* Problem requirements: Every entry is to be transcribed as it stands. Images stay out.
:: Task inputs ::
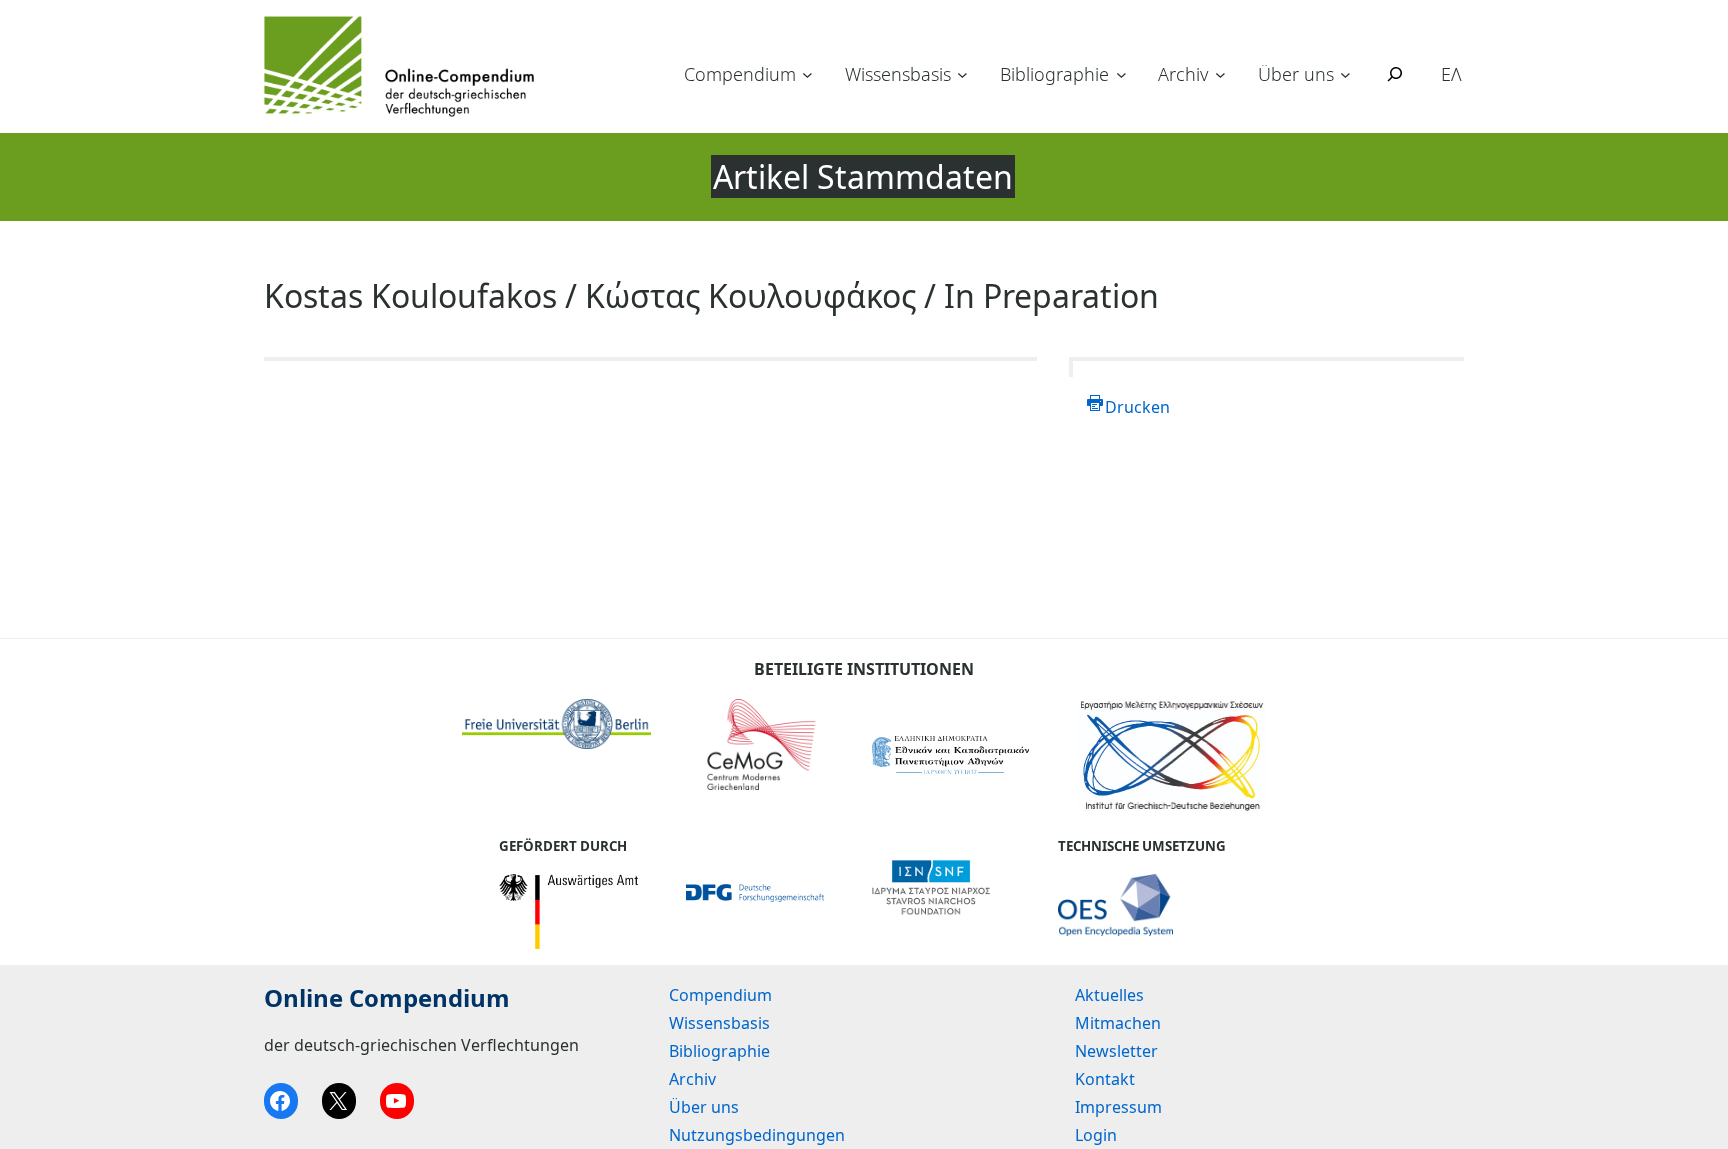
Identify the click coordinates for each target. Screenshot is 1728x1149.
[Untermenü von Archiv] (1220, 74)
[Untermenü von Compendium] (807, 74)
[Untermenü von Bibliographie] (1121, 74)
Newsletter (1116, 1051)
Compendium (740, 74)
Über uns (1296, 74)
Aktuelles (1109, 995)
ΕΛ (1451, 74)
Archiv (1183, 74)
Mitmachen (1118, 1023)
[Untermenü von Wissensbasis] (962, 74)
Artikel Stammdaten (863, 176)
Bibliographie (1054, 74)
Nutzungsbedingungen (757, 1135)
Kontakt (1105, 1079)
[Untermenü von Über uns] (1345, 74)
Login (1096, 1135)
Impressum (1118, 1107)
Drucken (1137, 407)
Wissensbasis (898, 74)
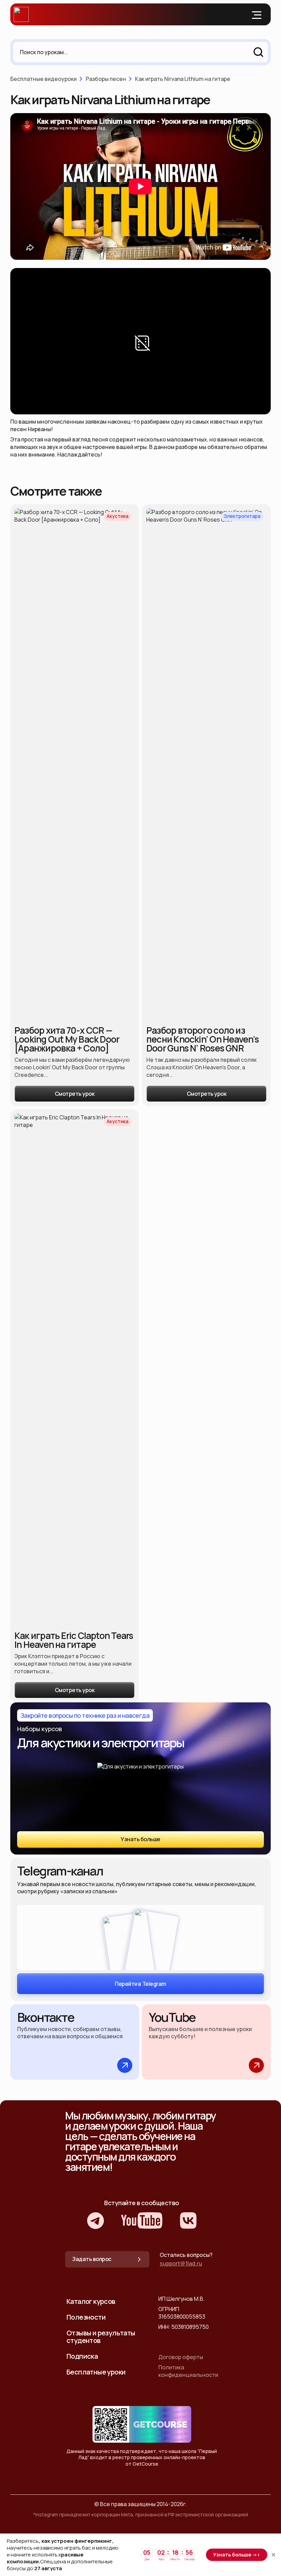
:::
* Answer to the problem:
Identify the click coordinates for each target. Screenshot is 1728x1149.
[Untermenü von Archiv] (1220, 74)
[Untermenü von Compendium] (807, 74)
[Untermenü von Bibliographie] (1121, 74)
Newsletter (1116, 1051)
Compendium (740, 74)
Über uns (1296, 74)
Aktuelles (1109, 995)
ΕΛ (1451, 74)
Archiv (1183, 74)
Mitmachen (1118, 1023)
[Untermenü von Wissensbasis] (962, 74)
Artikel Stammdaten (863, 176)
Bibliographie (1054, 74)
Nutzungsbedingungen (757, 1135)
Kontakt (1105, 1079)
[Untermenü von Über uns] (1345, 74)
Login (1096, 1135)
Impressum (1118, 1107)
Drucken (1137, 407)
Wissensbasis (898, 74)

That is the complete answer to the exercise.